I had a stroke at age 18, so I was uninsurable on my own due to preexisting conditions my whole adult life. Fortunately, I was able to be on work based insurance because I worked since age 14. After my stroke's long rehabilitation, I received a Master's in Social Work, so I continued to always have insurance through work. In 2015 that changed when I was diagnosed with progressive cognitive impairment and Parkinson's at age 43. It is progressing quicker than my doctors had hoped. I was awarded Social Security Disability Income in only three weeks because my brain functioning is so bad, but I won't be eligible for Medicare for 2 years. Everyone who receives SSDI must wait two years to get their Medicare. At the time when people are sickest and most financially taxed, they must pay for private insurance. Before the ACA, insurers refused to cover these people and COBRA or a spouse's work coverage was the only option. My COBRA would cost $1300 per month, but I instead I pay $421, unsubsidized, through the ACA exchange Optima SilverFit plan. I am able to see all my same specialists and have gotten every test, medication and therapy to prolong my life and functioning. I recently received a bill for over $11,000, but thanks to the ACA, the amount I have to pay is $1200. My medications cost me less than $100 per month, on average. My local hospital has expanded their locally available research, care for my condition and private financial assistance as the ACA took financial pressure off their clinic system. I am able to get all the specialist care I need without traveling. If I lose my access to ACA coverage, I will die sooner and I will die a more devastating death. I want to live. I want others to live. Healthcare is a right, not a privilege.

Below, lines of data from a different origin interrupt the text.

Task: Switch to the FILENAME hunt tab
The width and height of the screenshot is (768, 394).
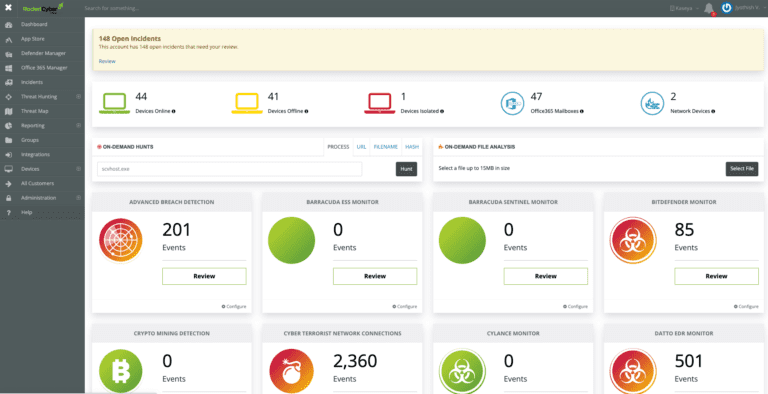Action: [x=385, y=147]
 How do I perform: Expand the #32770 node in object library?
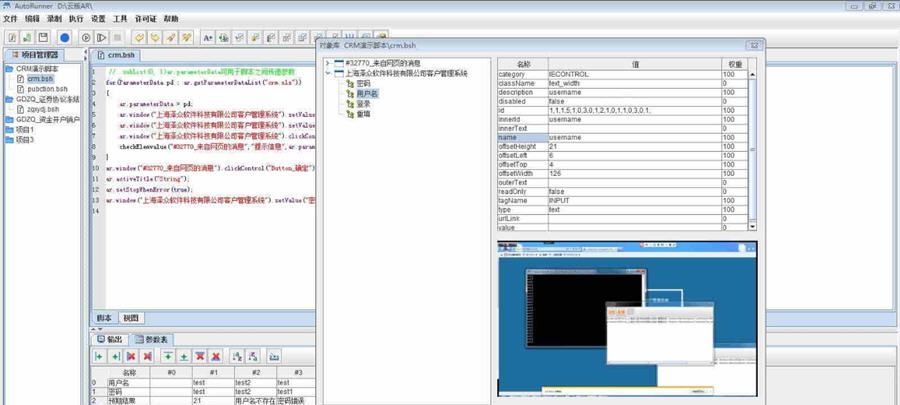point(327,64)
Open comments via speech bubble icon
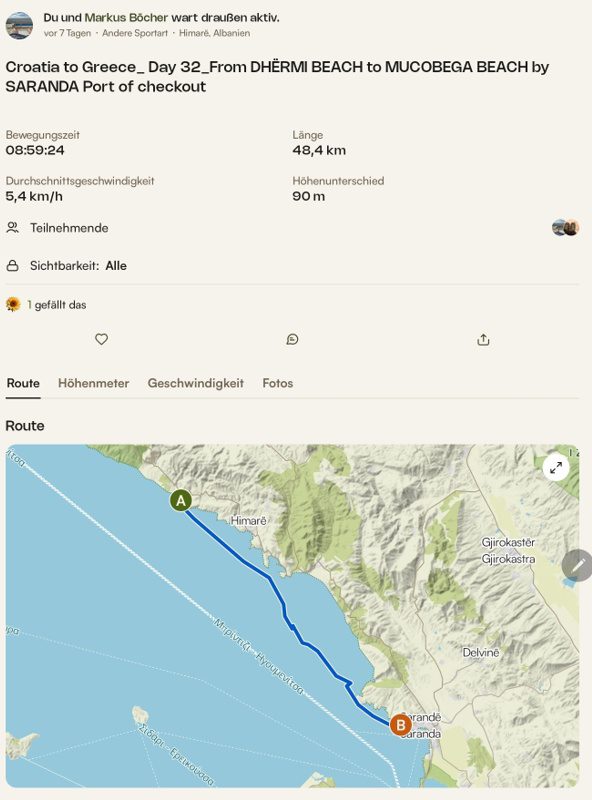 (292, 339)
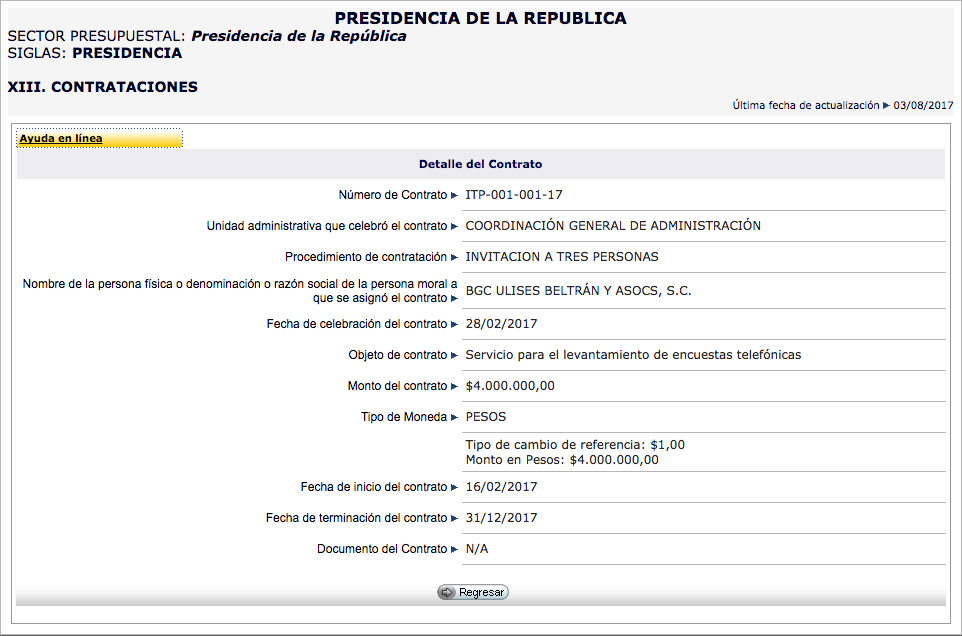Viewport: 962px width, 636px height.
Task: Click arrow after Fecha de inicio del contrato
Action: coord(454,487)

--Cameron from Roanoke County
My friend, who was not fully employed and did not have health insurance (pre-ACA days), was hit by a drunk driver without auto insurance 35 years ago. She has been a quadriplegic ever since. Medicaid has allowed her to live a full life (within her limitations) and be a vibrant part of our community.
--Daphne, from Roanoke
My 19-year-old nephew has struggled, really struggled, with Cystic Fibrosis since the age of 6 months. In order to stay alive, he endures 2.75 hours of breathing treatments each day, takes an unbelievable number of medications daily, and has been hospitalized 12 times; the latest was to surgically implant a port because his veins no longer tolerate IVs. Even with his father's employer's insurance, Andrew's medical bills cost more than most monthly mortgage payments. Family members are extremely worried about Andrew's health, this pre-existing condition, and his ability to obtain insurance at a reasonable price when he ages out of his parents' policy. Another obstacle is the fact that Andrew does not have the stamina needed to work full time, so his ability to earn a living wage and support himself is absolutely nil.
Congress needs to consider this type of situation/condition when writing health care legislation. American citizens deserve affordable health care that enables them to seek and obtain life-saving medication.